Kimsenin şüphesi olmasın ki; belediyeler bütçeden aldıkları payı önümüzdeki yıl artırmak için atağa girecekler, bunun işaretleri şimdiden alınıyor. Ya da tahkim gündeme gelecek...
Gelir tarafından gerçekten iddialı hedeflerin alındığı da ortada. Yani özel sektörden, tüketimden vergi alınarak bütün bu harcamalar yapılmaya çalışılacak ama yıl içinde daha acı frene basılmak zorunda kalınırsa veya bu kadar artan vergi yüküne nedeniyle kayıt dışına kaçış eğilimi artarsa, bu gelirlerin toplanması, doğal olarak zora girecek.
Yani demeye çalıştığımız o ki; önümüzdeki yıl içinde IMF’le tekrar tekrar masaya oturulup, ek tedbirler alınmak zorunda kalınabilir...
Hatırlayın bu yılın başında faizler neydi, şimdi ne oldu? Yüzde 25-26’lardan ancak 22.5’lara gelindi.
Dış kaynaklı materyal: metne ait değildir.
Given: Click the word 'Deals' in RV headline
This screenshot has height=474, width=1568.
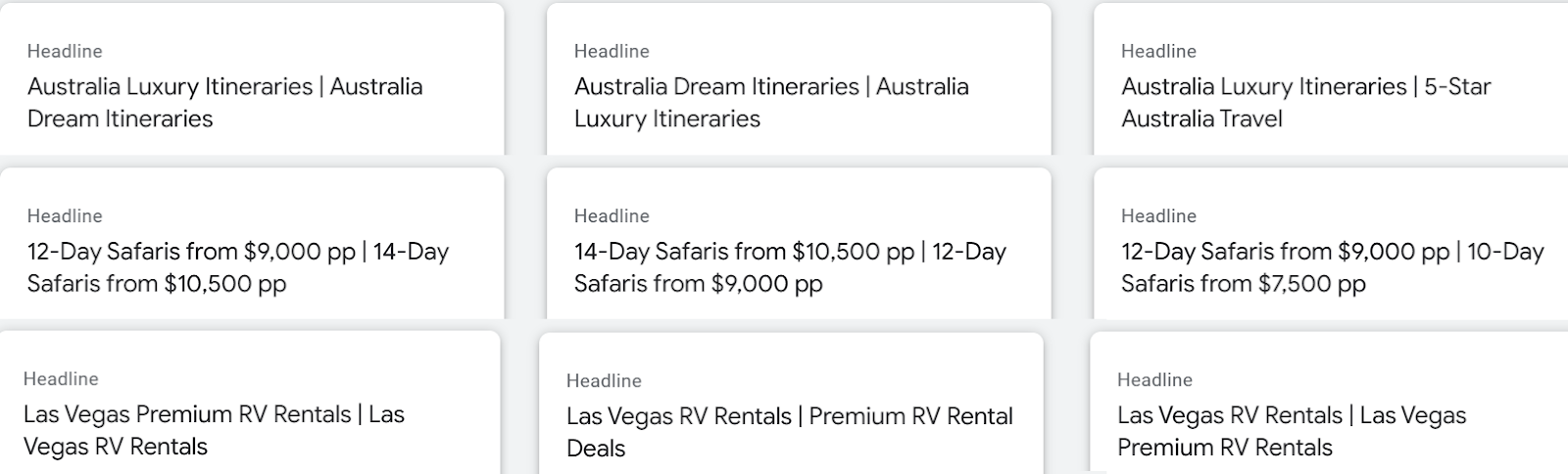Looking at the screenshot, I should [596, 449].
Nedeni ise açık; Hükümet arada hata yaptı, faizler çok yükseldi, güven kayboldu ve yeniden faizlerin inmeye başlaması epey zaman aldı. Yani; Hükümet yeniden harcama artırma eğiliminde ve zamanında önlemleri alamazsa fatura daha yüksek olur.
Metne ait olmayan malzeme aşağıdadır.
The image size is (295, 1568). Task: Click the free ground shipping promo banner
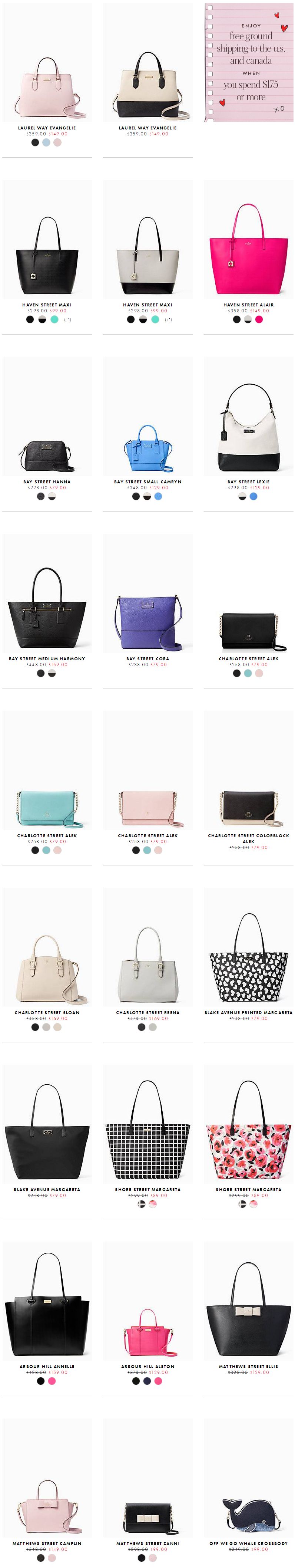click(x=249, y=63)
Yani reel faizlerin önümüzdeki yıl da yüksek kalması kaçınılmaz. Belki de bu riskleri düşündüğü için Hazine reel faizleri yüzde 8’lik enflasyona karşılık, yüzde 10-12 düzeyinde tuttu. Enflasyon hedefinin gerçekleşmesi konusunda da ciddi riskler var ve Merkez Bankası faiz artırmasa bile, faiz indirimlerini çok daha temkinli yapmak zorunda kalabilir.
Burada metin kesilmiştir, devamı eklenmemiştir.